Çarşıyı geçip, eve doğru yürümeye başladım. Eve giderken arkadaşımın saat gibi kurulduğunu hiç düşünmemiştim. Ev de köyün en ucunda, köy evi görüntüsünden çok darmaduman bakımsızlığıyla köy evi havasından oldukça uzaktı.. Kış olmasına rağmen onu evin önünde gördüm. Yok, canım, yolumu gözleyeceğini düşünmedim. O kadar saf, değilim artık! Yaklaştığımda, o beni görünce aldırmaz; "Hıı sen mi geldin?"
Yalandan sarılıp, pat pat sırta elle vurma faslı bittikten sonra, milattan önce herhangi bir yılda doğmuş, ninesinin yanına gittik. Kadının çipiş mavi gözleri vardı. Ufalmış ufalmış, adeta kurumuş içi oyulmuş bir ağaca benziyordu. Ama ona ufak tefekliğinden dolayı pek ağaç da denemezdi. Maki kurusuna benziyor demek daha doğru olabilirdi. Kadın bir süre bana bön bön baktıktan sonra, tanımayarak;
"Hoş geldin."
"Hoş bulduk, beni tanıdın mı?"
"Tanıyacak gibi oldum gari ama tanıyamadım!"
Zaten milattan önce doğmuş birinden beni tanımasını bekleyemezdim. İkiyüzlü arkadaşımın iki kızı vardı. Anneleri yanıma, teşrif etmediği için ben onlarla meşgul oldum. Neden sonra teşrif edebildi. Bir yandan beni süzerek; "N’apıyon? Nasıl geldin? gibi istatistikî sorularını soruyor, fakat "aç mısın, tok musun?" diye sormuyordu nedense. Bir süre istatistikî sorularına cevap verdikten sonra, dayanamadım: "Seher ben çok açım. Biraz peynir ekmek verir misin?"
"Aaa bamya, pilav yaptım. Biz akşamüstü yiyoz. Karnın toktur diye sormadım!"
Bunu öyle bir tarzda söylemişti ki; -“karnın ne kadar aç olursa olsun, bekle akşamüstü yiyeceğiz.” Eh o yüzsüzlüğü ele aldıysa, ben de almıştım. Ne de olsa onlara güvenlik elemanlığı yapacaktım. Reflekslerimin sağlam olması gerekiyor ki, maki kurusu nineyle, ikiyüzlü tembel torununa görevimi yerine getirebileyim. Ah kim bilir içinizden; ne kadar riya dolu bir insan, evine misafir olduğu insanlar için neler de söylüyor diyorsunuzdur. Ne yapalım, daha evvelden yaptıklarını anlatacak olsam…

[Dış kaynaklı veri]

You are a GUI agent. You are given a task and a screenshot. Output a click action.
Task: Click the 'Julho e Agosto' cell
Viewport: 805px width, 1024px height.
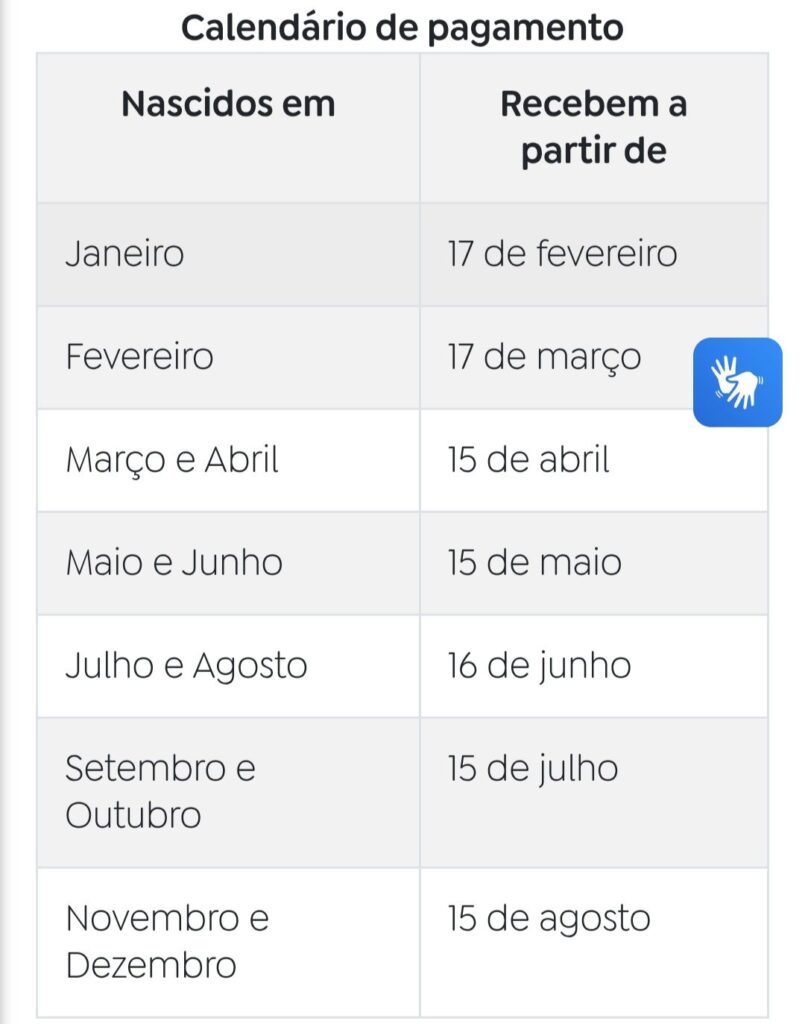228,666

Benim zorumla sofrayı kurduk. Sofra da dediğimiz beş tabak, beş kaşık, ekmek, su ve tencere. Nedense sofrada bir sıcaklık yoktu. Ya da artık bana mı öyle geliyordu. Hayır, hiç de bana öyle gelmiyordu. Elektrikli bir hava içinde, sümüklerini salmış bamya ile pişmemiş cam kırıklarına benzeyen pirinç pilavını yedik. Beraber sofrayı toplayıp, bulaşıkları yıkadık. Artık oturma zamanıydı.
Oturduk. Arkadaşım derdimin ne olduğunu gayet iyi biliyordu ve bundan haz alıyormuş gibi bir hali vardı. Sessiz sakin, televizyon izlerken birden bire, bana; "Ayyy, sen çok şişmanlamışsın çok. Bu kadarı da fazla ama! Geçen sene de haddinden fazla zayıftın! Sen de hiç bi şeyin arasını bulamıyosun!"
Ben şaşırdım şaşırmasına ama hazırlıklıydım da. "Yaa sorma, ben hiçbir şeyin arasını bulamam. Sen buluyorsun ama. Nasıl buluyorsun anlatsana?"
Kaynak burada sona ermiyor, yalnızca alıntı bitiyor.